Please pull out every line of the records that contains the string "sưởi", matching case exactly, and copy those lines.

···

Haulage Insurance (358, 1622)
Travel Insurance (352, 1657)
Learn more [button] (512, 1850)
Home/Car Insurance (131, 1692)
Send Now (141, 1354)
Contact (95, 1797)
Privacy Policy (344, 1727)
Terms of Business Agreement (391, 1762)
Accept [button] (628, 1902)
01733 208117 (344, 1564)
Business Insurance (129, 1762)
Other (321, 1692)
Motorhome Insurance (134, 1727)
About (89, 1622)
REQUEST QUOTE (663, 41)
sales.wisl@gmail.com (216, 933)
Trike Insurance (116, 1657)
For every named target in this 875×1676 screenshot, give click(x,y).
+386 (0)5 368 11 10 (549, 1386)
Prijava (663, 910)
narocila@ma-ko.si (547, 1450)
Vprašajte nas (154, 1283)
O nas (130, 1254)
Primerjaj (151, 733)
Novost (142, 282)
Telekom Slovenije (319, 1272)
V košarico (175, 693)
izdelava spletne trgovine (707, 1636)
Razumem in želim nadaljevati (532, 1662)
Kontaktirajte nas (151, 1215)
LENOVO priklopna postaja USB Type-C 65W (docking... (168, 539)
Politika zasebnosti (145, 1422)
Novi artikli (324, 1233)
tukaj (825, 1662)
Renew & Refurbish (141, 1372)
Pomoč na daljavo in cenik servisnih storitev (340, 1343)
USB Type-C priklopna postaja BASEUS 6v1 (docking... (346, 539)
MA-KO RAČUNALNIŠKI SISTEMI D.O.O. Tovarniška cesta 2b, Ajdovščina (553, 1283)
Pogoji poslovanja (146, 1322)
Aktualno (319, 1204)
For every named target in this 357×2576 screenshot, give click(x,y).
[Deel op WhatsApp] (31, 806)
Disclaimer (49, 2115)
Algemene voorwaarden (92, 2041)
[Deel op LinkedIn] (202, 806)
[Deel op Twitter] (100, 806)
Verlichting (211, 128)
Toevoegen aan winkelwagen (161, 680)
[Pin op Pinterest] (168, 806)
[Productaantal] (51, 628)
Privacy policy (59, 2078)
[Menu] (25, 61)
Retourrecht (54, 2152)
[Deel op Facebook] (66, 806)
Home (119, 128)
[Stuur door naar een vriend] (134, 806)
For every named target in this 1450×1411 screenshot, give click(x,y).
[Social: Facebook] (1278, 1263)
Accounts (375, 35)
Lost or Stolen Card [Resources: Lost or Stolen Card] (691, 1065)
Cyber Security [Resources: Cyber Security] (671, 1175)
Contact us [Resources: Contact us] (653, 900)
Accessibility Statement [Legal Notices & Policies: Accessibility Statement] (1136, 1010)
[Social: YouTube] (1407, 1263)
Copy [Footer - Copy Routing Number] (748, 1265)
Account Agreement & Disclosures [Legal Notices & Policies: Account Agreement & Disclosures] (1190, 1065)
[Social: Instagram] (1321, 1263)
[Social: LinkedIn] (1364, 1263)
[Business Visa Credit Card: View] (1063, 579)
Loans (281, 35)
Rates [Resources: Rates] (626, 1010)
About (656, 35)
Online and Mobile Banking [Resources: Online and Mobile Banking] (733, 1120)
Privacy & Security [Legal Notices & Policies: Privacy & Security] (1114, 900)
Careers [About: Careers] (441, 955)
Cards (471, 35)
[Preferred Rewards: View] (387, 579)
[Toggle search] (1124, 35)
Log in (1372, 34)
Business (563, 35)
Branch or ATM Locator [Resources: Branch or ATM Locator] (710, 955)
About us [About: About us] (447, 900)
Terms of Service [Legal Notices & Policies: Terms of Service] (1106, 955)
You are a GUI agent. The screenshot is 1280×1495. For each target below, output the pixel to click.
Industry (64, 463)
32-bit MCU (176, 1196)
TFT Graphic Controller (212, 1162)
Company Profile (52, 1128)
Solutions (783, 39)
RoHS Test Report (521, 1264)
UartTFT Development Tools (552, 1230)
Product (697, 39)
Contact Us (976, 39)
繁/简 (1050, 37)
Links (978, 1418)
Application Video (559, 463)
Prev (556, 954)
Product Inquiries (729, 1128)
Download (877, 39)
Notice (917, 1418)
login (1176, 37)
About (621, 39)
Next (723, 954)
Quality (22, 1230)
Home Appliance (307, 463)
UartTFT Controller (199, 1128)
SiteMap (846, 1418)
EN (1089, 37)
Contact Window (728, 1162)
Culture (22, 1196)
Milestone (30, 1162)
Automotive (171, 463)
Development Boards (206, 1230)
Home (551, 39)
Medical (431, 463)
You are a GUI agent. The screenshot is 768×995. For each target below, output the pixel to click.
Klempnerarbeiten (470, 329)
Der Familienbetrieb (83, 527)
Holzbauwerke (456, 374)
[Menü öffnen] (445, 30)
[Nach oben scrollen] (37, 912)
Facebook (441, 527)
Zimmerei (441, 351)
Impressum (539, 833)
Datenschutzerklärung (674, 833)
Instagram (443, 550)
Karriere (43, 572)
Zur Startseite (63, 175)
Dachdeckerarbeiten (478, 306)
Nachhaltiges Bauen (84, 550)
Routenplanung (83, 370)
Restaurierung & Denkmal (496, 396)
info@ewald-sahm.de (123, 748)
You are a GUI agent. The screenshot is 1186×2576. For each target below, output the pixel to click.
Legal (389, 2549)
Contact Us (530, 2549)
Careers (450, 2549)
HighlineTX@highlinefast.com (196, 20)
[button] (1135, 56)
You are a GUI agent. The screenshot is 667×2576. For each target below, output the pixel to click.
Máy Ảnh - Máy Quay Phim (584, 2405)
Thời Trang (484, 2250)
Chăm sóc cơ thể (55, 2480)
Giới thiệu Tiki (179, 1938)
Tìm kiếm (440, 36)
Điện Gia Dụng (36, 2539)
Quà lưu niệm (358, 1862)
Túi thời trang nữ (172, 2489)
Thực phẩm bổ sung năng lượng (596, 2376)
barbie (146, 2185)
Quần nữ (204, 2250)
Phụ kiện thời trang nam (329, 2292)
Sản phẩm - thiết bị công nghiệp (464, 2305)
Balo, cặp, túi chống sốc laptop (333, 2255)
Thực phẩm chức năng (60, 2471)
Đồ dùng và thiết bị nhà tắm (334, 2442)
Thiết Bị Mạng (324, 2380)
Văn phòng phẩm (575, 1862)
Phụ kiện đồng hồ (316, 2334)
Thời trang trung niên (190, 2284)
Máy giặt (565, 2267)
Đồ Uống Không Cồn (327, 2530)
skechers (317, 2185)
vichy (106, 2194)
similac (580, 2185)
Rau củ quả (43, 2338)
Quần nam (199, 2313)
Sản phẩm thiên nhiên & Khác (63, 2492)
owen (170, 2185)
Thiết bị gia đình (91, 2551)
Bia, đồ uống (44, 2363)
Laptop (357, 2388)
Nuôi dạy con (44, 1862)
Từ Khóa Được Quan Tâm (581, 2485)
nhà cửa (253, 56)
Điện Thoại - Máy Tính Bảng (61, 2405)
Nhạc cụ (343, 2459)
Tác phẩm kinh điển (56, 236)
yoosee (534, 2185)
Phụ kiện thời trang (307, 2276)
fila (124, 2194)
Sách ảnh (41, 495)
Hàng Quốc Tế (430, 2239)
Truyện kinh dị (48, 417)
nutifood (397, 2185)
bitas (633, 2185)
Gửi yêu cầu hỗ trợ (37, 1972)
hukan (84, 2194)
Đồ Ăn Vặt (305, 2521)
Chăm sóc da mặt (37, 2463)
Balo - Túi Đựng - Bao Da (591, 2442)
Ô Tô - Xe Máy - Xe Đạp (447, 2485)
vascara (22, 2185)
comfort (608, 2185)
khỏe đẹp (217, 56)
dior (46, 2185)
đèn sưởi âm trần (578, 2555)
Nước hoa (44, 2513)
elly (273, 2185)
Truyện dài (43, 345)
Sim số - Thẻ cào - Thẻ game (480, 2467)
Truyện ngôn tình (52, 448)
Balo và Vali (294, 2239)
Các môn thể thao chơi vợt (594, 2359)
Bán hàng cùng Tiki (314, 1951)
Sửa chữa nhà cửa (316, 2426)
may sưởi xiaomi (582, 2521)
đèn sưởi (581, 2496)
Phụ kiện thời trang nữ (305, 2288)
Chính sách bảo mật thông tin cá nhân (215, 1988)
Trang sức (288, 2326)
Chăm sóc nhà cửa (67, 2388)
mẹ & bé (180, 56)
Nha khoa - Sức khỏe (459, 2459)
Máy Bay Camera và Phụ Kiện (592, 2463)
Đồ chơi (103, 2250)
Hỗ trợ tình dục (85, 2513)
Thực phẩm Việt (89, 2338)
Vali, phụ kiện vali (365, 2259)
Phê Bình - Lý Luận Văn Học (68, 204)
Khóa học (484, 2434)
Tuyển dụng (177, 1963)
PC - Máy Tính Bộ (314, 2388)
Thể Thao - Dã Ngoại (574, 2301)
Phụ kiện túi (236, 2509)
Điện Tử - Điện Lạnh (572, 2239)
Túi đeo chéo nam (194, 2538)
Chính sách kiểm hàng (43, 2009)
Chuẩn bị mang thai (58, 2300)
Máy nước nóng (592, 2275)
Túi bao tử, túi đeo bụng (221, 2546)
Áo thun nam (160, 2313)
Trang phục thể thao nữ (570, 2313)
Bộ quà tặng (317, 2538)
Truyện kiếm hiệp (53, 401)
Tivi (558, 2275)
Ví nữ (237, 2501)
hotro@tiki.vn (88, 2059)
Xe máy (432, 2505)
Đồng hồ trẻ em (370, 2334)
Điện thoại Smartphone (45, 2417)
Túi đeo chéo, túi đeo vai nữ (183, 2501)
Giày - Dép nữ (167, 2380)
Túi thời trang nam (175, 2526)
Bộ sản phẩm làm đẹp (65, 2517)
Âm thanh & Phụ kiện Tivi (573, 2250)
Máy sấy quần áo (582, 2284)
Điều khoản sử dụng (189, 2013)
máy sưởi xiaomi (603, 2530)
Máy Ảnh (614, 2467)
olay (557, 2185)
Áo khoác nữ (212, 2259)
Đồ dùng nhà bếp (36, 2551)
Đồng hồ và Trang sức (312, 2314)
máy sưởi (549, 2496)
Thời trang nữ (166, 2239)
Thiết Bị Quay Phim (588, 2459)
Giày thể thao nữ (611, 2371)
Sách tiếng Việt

···

• **ANSWER FOR THE TASK**
đèn sưởi âm trần (578, 2555)
may sưởi xiaomi (582, 2521)
đèn sưởi (581, 2496)
máy sưởi xiaomi (603, 2530)
máy sưởi (549, 2496)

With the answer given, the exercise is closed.